Methods: A retrospective historical cohort study. Clinical data of 273 singleton women hospitalized for preventing PTD were extracted. Inclusion criteria are diagnosed sCX at 24-33 weeks. We excluded women with factors including treatment start before 24 weeks, medically induced PTD, PTD on admission day, and fetal demise. Consequently, logistic regression analyses were conducted on data from 79 women during Period 1 (November 2015 to March 2018, using prolonged intravenous ritodrine hydrochloride) and 82 women during Period 2 (August 2018 to August 2022, implementing VD treatment), adjusting maternal age, parity, body mass index, gestational age, cervical length, and histological chorioamnionitis. The primary outcomes involved PTD <37 and <34 weeks and neonatal intensive care unit admission. Secondary outcomes included the interval from the diagnosis of sCX to delivery <14 and <28 days, infant intubation, and surfactant administration. Since VD use is off-label in Japan, we obtained written informed consent prior to treatment.
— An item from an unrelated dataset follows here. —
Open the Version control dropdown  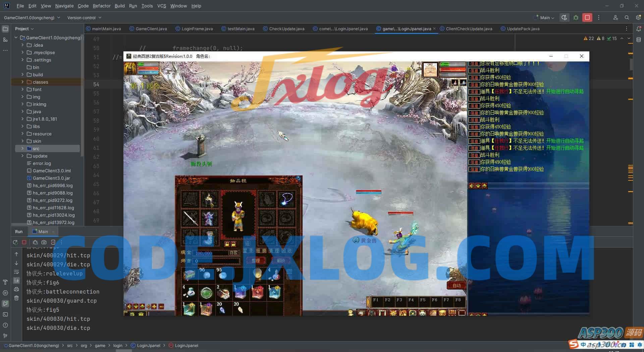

Results: VD treatment (Period 2) significantly decreased the incidence of PTD (birth < 37 weeks) (adjusted odds ratios [ORs] 0.43, 95% confidence intervals [CIs] 0.19-0.96), impending delivery within 14 and 28 days after confirming sCX (adjusted OR 0.12, 95% CI 0.06-0.72; adjusted OR 0.25, 95% CI 0.09-0.74, respectively), and neonatal intubation rate (adjusted OR 0.17, 95% CI 0.04-0.75).
Conclusions: The VD treatment can prevent PTD in asymptomatic women with sCX diagnosed after 24 weeks of gestation. Although further validation is warranted, these findings may contribute to expanding the use of VD treatment in Japanese clinical practice.
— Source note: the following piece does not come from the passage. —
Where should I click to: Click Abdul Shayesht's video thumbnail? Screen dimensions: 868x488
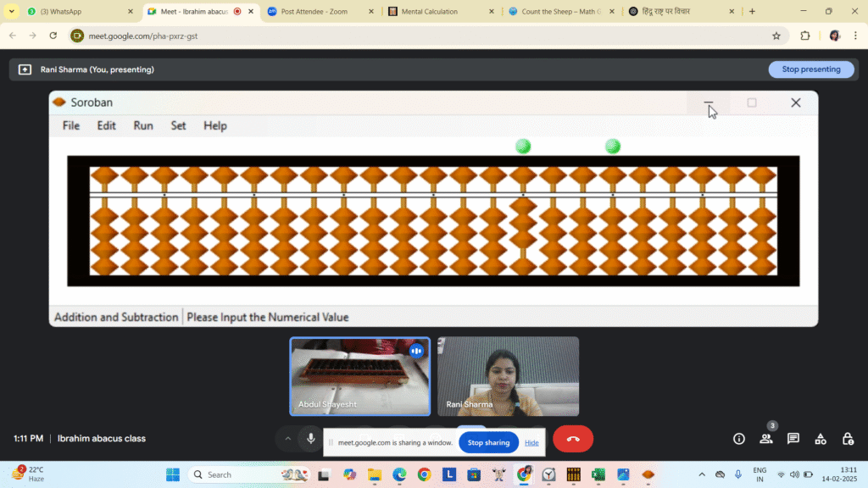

Key words: Progesterone, Preterm labor, Short cervix, Cervical insufficiency
Even though there have been numerous efforts to understand and mitigate its risk factors, preterm delivery (PTD) is still one of the most challenging problems in modern obstetrics and the primary cause of adverse outcomes in newborns (1), (2), (3). In predicting spontaneous PTD, the measurement of cervical length (CL) in the early second trimester (i.e., <24 weeks of gestation) is the most powerful predictor (4), (5). Several studies have also indicated that short CL measured after 24 weeks of gestation is a substantial risk factor for spontaneous PTD (4), (6). In terms of risk mitigation, the efficacy of vaginal progesterone treatment has been repeatedly demonstrated and recommended for asymptomatic pregnant women with a short cervix before 24 weeks (7), (8), (9), (10). Additionally, several randomized controlled trial (RCT) studies have demonstrated that vaginal progesterone treatment initiated after 24 weeks of gestation could be beneficial for PTD prevention (11), (12), (13). Nonetheless, the progesterone treatment has not been approved at present by the Japan Ministry of Health, Labor, and Welfare, and no study has evaluated the preventive efficacy of the progesterone treatment initiated after 24 weeks of gestation in Japanese clinical practice.
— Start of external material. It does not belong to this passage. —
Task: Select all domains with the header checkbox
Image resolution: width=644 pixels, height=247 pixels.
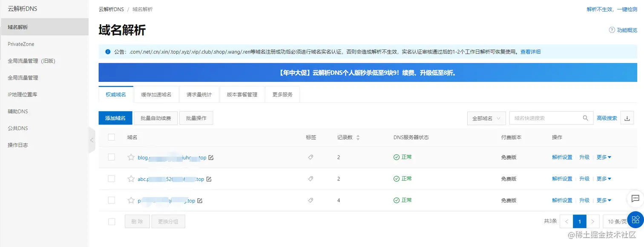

In the traditional approach to PTD prevention in Japan, β2-adrenergic agonists, especially ritodrine hydrochloride, are often used for a prolonged period. At Ogaki Municipal Hospital, a tertiary care institution, asymptomatic pregnant women diagnosed with a short cervix were hospitalized and treated with prolonged intravenous ritodrine hydrochloride at the discretion of the attending physician until November 2015. However, a Cochrane review revealed that although β2-adrenergic agonists present efficacy in PTD reduction within 48 hours and 7 days of use, they do not have a preventive effect on PTD (14). The concentration of β2-receptors appears to gradually decrease with prolonged use of β2-adrenergic agonists, which leads to a form of desensitization (15), supporting only a short duration of action and use of these agents. Additionally, there are concerns regarding several severe side effects in both newborns and mothers, including neonatal hypoglycemia and hypocalcemia, maternal tachycardia, pulmonary edema, symptomatic arrhythmias, and (albeit rarely) myocardial infarction and maternal death, which prompted the US Food and Drug Administration to issue warnings against the use of β2-adrenergic agonists for PTD prevention (16). However, its administration was discontinued at our hospital due to concerns about the side effects associated with the long-term use of intravenous ritodrine hydrochloride. In August 2018, we were compelled to change our treatment approach, and vaginal progesterone treatment was initiated in all hospitalized pregnant women with CL shortening of ≤25 mm, based on the anticipation of potentially preventing PTD.
Thus, this study aims to evaluate the efficacy of vaginal progesterone in prolonging the interval from the diagnosis of a short cervix to delivery and in preventing PTD in asymptomatic women diagnosed with a short cervix after 24 weeks of gestation, using data from two cohort periods with varying treatment strategies. Furthermore, we evaluated neonatal outcomes associated with differences in periods (treatment strategies change), specifically focusing on neonatal intensive care unit (NICU) admissions, intubation, surfactant administration, intraventricular hemorrhage (IVH), and neonatal mortality.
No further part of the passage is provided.